Records to use START

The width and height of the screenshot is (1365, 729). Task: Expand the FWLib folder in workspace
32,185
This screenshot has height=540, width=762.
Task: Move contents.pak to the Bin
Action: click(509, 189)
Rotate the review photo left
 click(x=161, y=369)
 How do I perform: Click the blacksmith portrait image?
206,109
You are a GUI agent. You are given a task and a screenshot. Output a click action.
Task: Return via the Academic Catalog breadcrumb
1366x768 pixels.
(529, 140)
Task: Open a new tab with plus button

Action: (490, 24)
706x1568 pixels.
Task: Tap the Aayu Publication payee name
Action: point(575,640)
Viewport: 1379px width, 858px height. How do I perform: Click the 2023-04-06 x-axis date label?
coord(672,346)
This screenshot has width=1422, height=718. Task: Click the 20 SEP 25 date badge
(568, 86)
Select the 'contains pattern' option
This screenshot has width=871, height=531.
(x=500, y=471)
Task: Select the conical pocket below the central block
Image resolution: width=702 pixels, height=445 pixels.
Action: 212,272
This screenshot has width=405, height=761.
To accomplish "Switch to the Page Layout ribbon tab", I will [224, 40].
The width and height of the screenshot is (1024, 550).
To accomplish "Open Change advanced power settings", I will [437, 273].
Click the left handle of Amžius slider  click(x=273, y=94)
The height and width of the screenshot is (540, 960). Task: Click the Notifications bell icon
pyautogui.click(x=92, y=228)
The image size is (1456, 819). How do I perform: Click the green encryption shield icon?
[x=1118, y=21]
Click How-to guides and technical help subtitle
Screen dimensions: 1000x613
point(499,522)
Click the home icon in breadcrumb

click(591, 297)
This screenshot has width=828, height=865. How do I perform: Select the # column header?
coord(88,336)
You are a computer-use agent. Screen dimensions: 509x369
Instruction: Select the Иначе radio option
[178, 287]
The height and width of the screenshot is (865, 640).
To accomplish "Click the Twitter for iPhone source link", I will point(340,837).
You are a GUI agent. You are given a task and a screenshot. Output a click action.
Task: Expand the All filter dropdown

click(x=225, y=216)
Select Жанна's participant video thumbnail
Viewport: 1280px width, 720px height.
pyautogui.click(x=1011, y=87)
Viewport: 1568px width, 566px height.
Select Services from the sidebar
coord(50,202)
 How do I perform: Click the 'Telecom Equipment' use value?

Records to use END

What to work on. Only lines that include "will" belong in the answer; return them from the entries above.

Task answer.
To accomplish "Switch to the Page Layout ribbon tab", I will [224, 40].
To accomplish "Open Change advanced power settings", I will [437, 273].
To accomplish "Click the Twitter for iPhone source link", I will point(340,837).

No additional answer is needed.